The event brought together roughly 130 representatives from higher education institutions across Colorado, as well as leaders from nonprofits, community foundations and political appointees. Discussions ranged but focused primarily on developing and strengthening the skills of all COSI grant recipients, while sharing program innovations and developments. The event gave organizers the chance to discuss effective methods of growing and enhancing the COSI network across the state as well.
Western is the first rural campus to hold the symposium, thanks in part to the work of Western Dean of Graduate Studies, Associate Vice President for Academic Affairs and associate professor, Abel Chavez, Ph.D. He had oversight in bringing the symposium to campus. Chavez believes that holding the event here not only indicates COSI’s dedication to inclusivity, but also the notion that Western is a major player in terms of improving the accessibility of higher education to students in Colorado.
“It signals Western’s leadership and willingness to engage in key dialogue around present day educational challenges,” Chavez said. “I believe it…confirms Western’s role is key in addressing some of the real challenges facing education today.”
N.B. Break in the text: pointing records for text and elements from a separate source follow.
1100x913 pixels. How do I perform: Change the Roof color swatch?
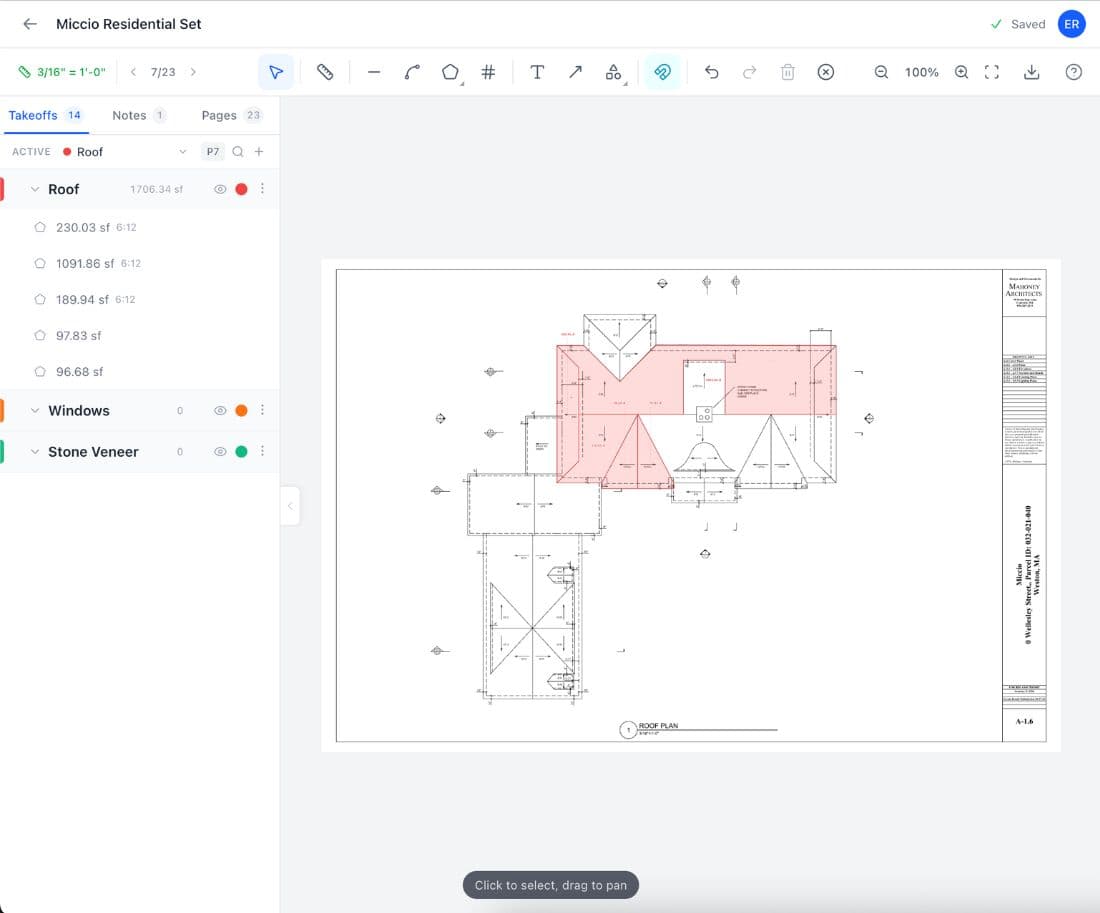click(241, 188)
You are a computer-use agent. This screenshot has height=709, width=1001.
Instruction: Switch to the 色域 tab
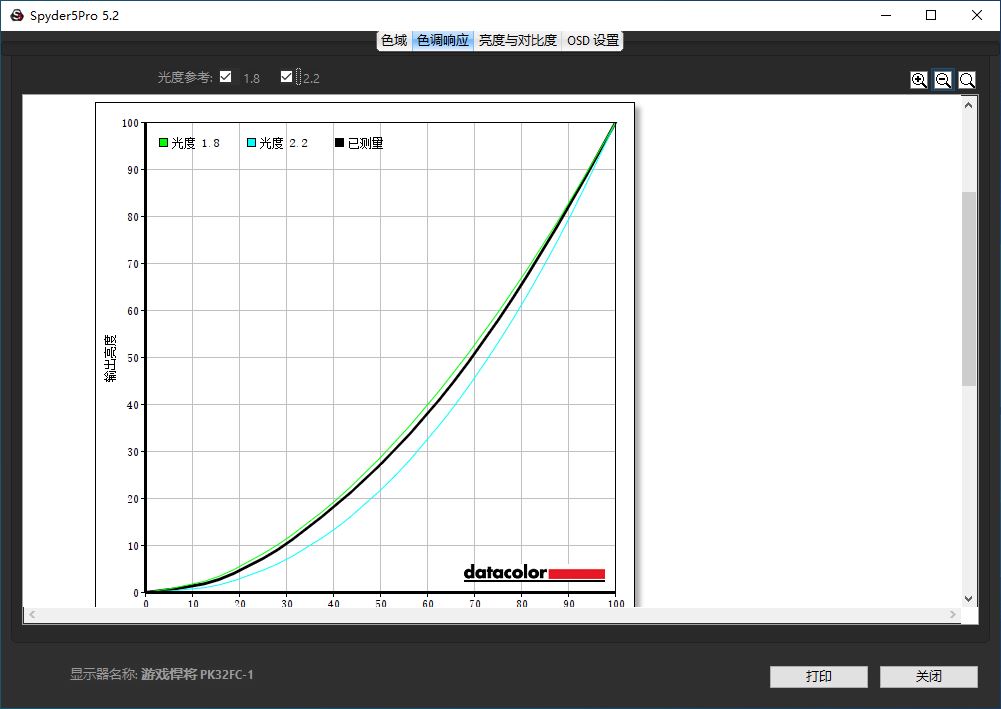(394, 41)
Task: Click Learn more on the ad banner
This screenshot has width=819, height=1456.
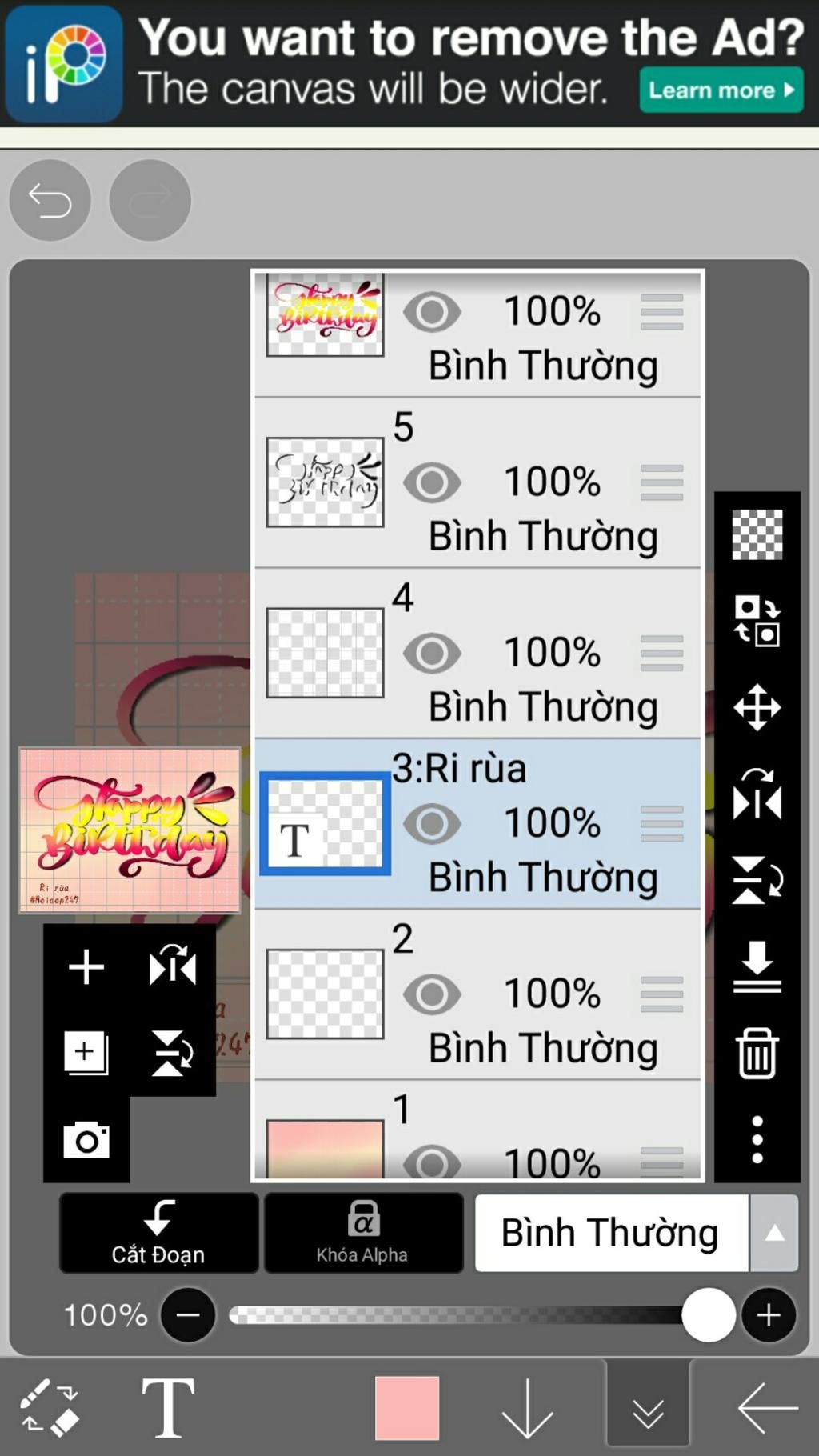Action: [721, 90]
Some of those challenges were topics of discussion at the symposium, including the ever-increasing cost of higher education, the struggle of closing the Achievement Gap and the best practices to train the next cohort of graduates entering the workforce. There were also conversations about rural fundraising, careers across the state of Colorado and serving Generation Z students.
COSI was founded in 2014 in an effort to help create a network of student support and scholarship programs for individuals entering postsecondary institutions, particularly those from underserved areas. To increase the affordability of higher education, COSI provides tuition support to students. Their goal is to decrease the amount of debt that students graduate with, while simultaneously promoting student persistence and retention.
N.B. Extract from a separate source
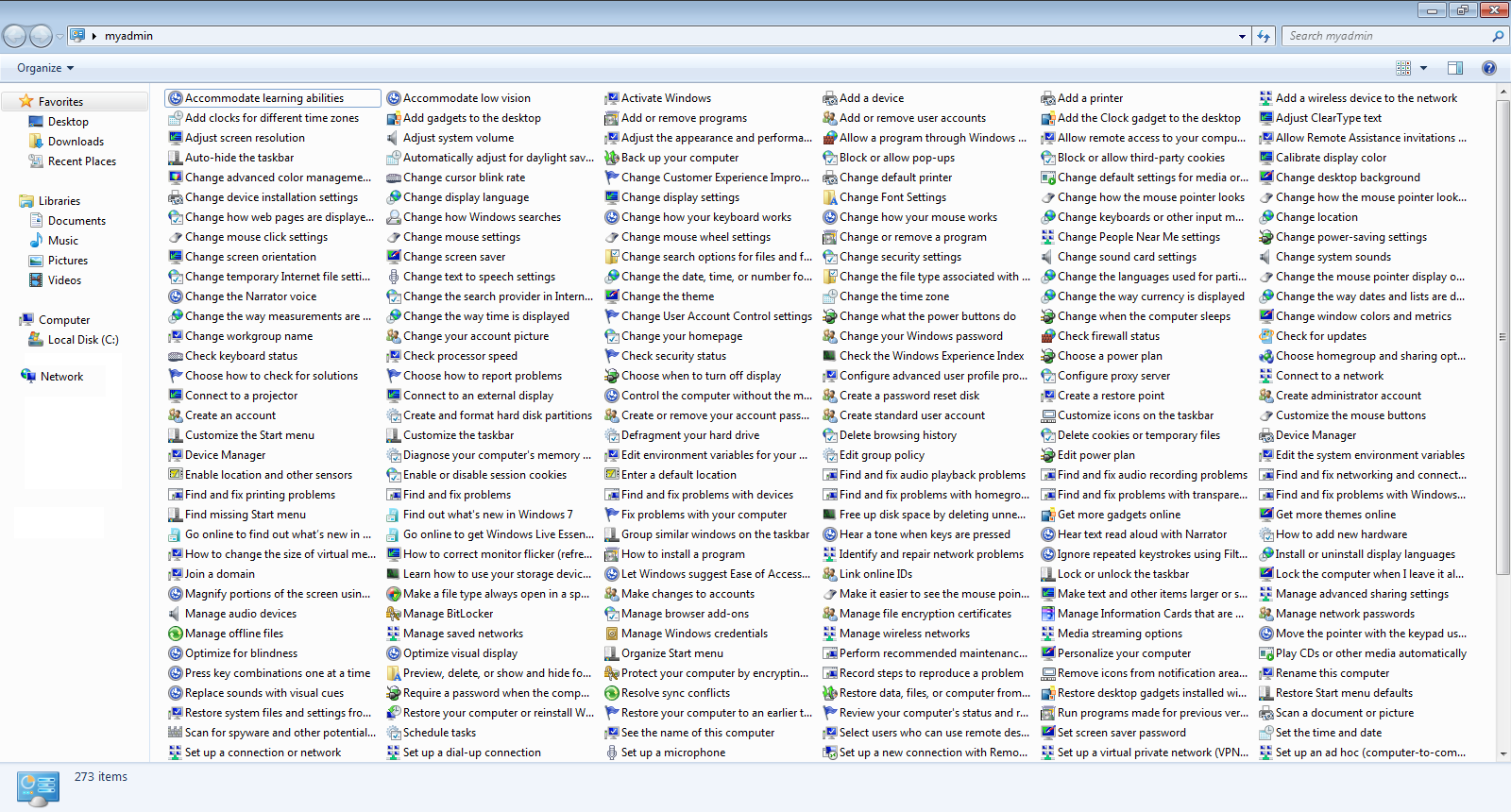Screen dimensions: 1511x812
Task: Toggle the preview pane button
Action: point(1454,68)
Western was awarded its first COSI grant in 2015. Since then, the school has received nearly $300,000 in COSI scholarships, including $11,185 given earlier this year.
Chavez believes that number is just the beginning of what is possible through collaboration with the group. “As Western continues to build its partnerships with neighboring counties, I’d expect the total value of scholarships awarded will continue to increase, thereby positively impacting the lives of many more students.”